**À compléter**
1 – Répondez aux questions suivantes à l'aide du texte sur le tournage du film :
(a) Dans quelle ville le film a-t-il été tourné ?
(b) Combien de directeurs de la photographie ont travaillé sur ce film ?
(c) Combien d'années avant de le faire Rolf De Heer a-t-il commencé à travailler sur ce film ?
2 – Prolongez le texte sur le tournage du film après sa dernière phrase.

**Bloc de texte**
###

Ce film a été tourné à Adelaide il y a de cela 23 ans et l'on peut noter une anecdote peu commune : il y a eu 32 directeurs de la photographie sur ce film. Pourquoi? Rolf De Heer nous explique: "C'est compliqué! Quand j'ai commencé à travailler sur ce film, 11 ans avant de le faire, je pensais que ce serait mon tout premier film et je n'avais donc aucune attente en ce qui concernait le financement. Je pensais alors devoir tourner les week-end et travailler la semaine pour le financer. Je pensais également qu'il faudrait deux ou trois ans pour filmer et le problème serait que je ne pourrai pas garder la même équipe aussi longtemps. J'ai alors résolu ce problème dans le script même. J'ai enfermé mon personnage!!! J'ai retiré tout l'extérieur pendant 35 ans. Une fois libéré, tout ce qu'il voit, il le voit pour la première fois et ça pouvait donc ressembler à n'importe quoi. J'ai alors eu l'idée de prendre un chef opérateur différent pour chaque lieu que Bubby va découvrir.

###

**Extrait de données**
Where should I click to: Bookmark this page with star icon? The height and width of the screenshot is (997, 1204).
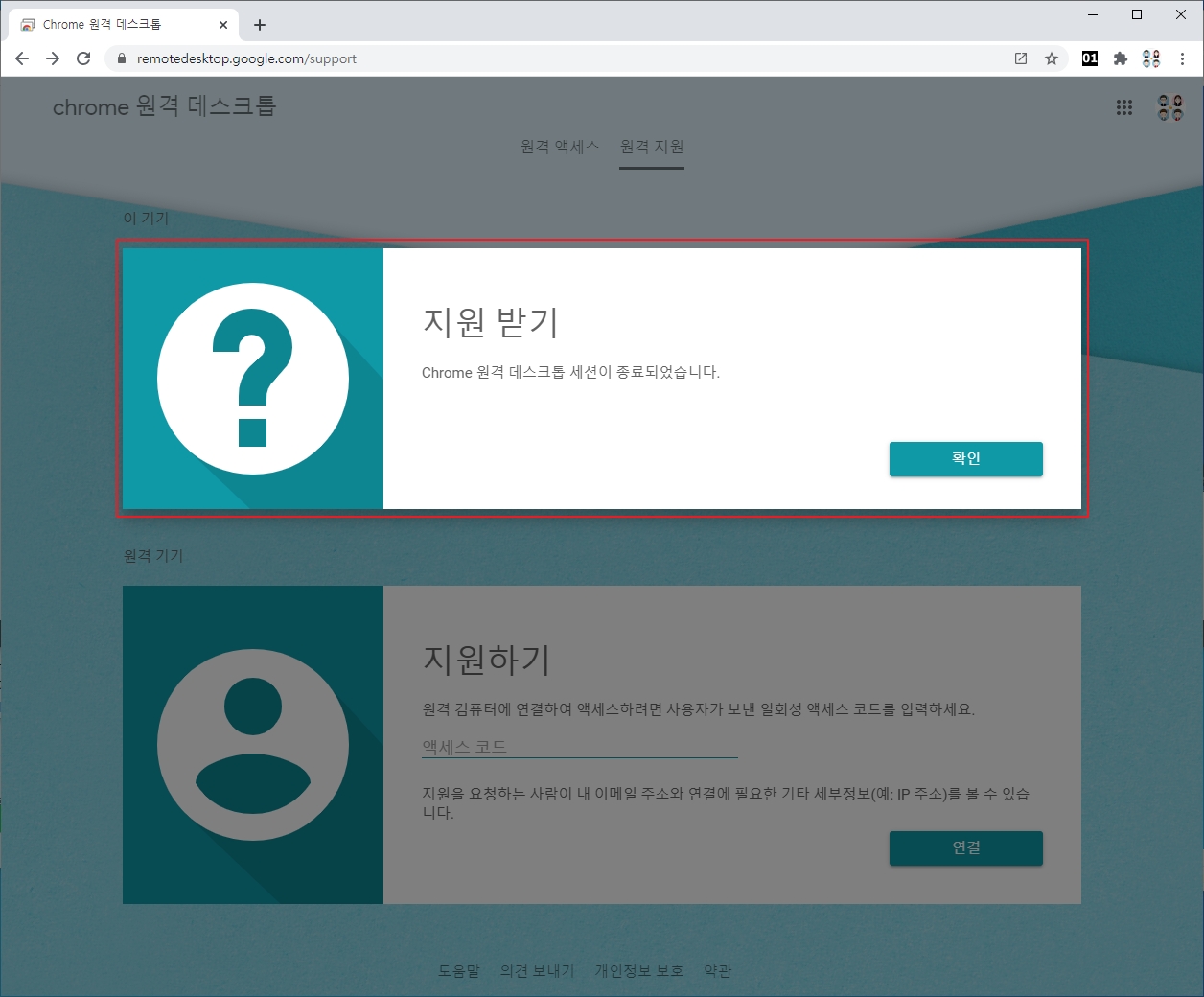(x=1052, y=58)

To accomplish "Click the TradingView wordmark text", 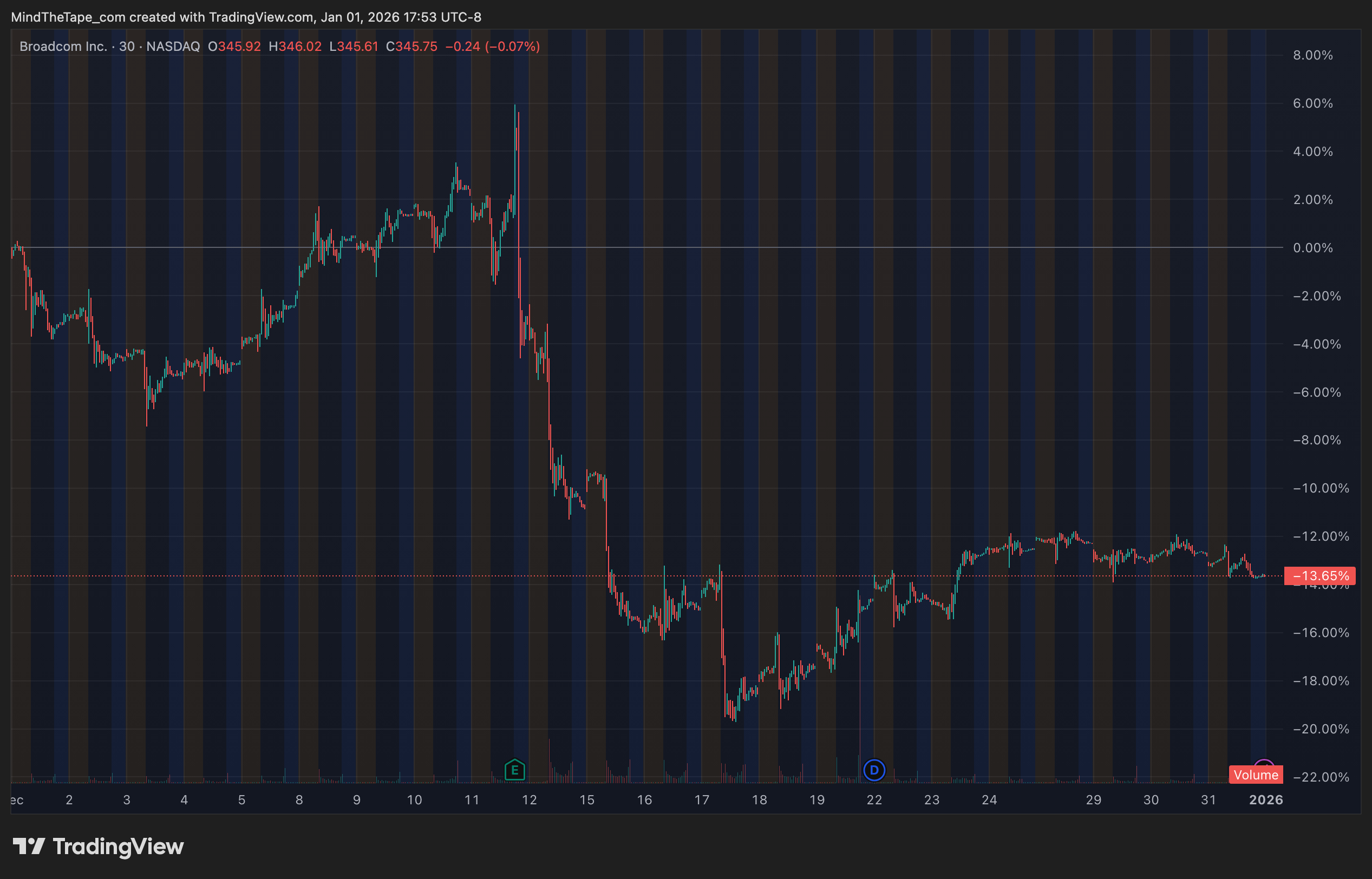I will click(118, 846).
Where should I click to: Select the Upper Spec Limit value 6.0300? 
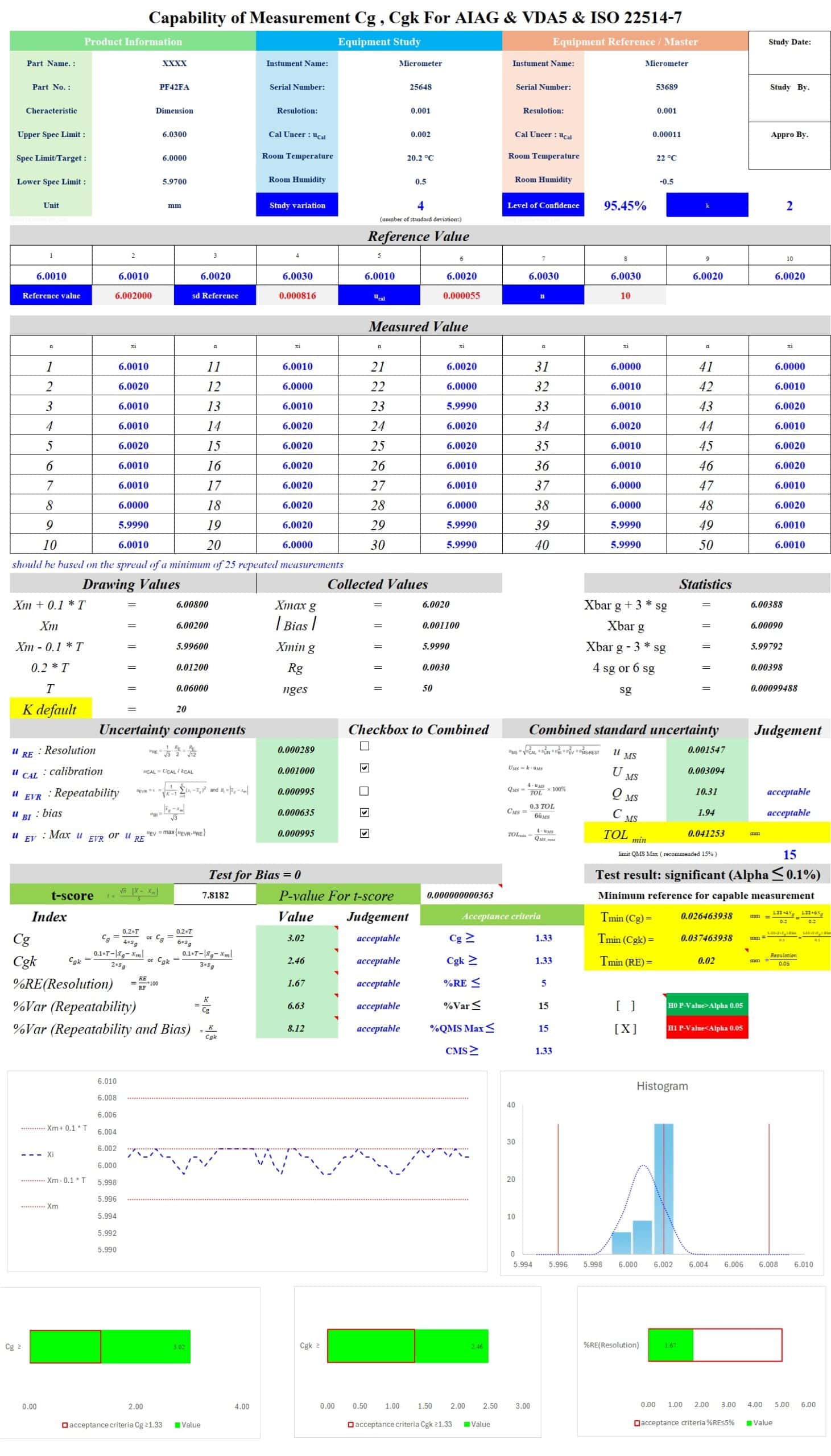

###

**Corrigé**
1 –
(a) À Adelaide.
(b) 32.
(c) 11 ans.

2 –
Mais 11 ans plus tard, Bad Boy Bubby est en réalité le quatrième film que je réalise. On a un budget correct et je peux donc filmer en une seule fois. Mais j'ai conçu le film avec l'idée de tous ces chefs opérateurs alors je décide quand même de le faire ainsi. Ce qui s'est avéré une belle idée avec trois résultats inattendus : On ne voit pas qu'il y a 32 directeurs de la photographie différents. À chaque nouveau chef opérateur une nouvelle et terrible énergie émergeait! Et avec cette idée, les financeurs nous prenaient pour des dingues et nous ont donc foutu la paix durant le tournage!"

Quant au côté culte de son film, y avait-il pensé? "Non. La réussite de ce film est quelque chose de très inattendu. C'est le public qui fait d'un film un film culte!" Le film a gagné 4 "Oscars" australiens (dont meilleur réalisateur, meilleur scénario et meilleur acteur) et trois prix à Venise (Grand prix spécial du jury, Prix FIPRESCI)?

"Bubby, pas fait pour l'extérieur"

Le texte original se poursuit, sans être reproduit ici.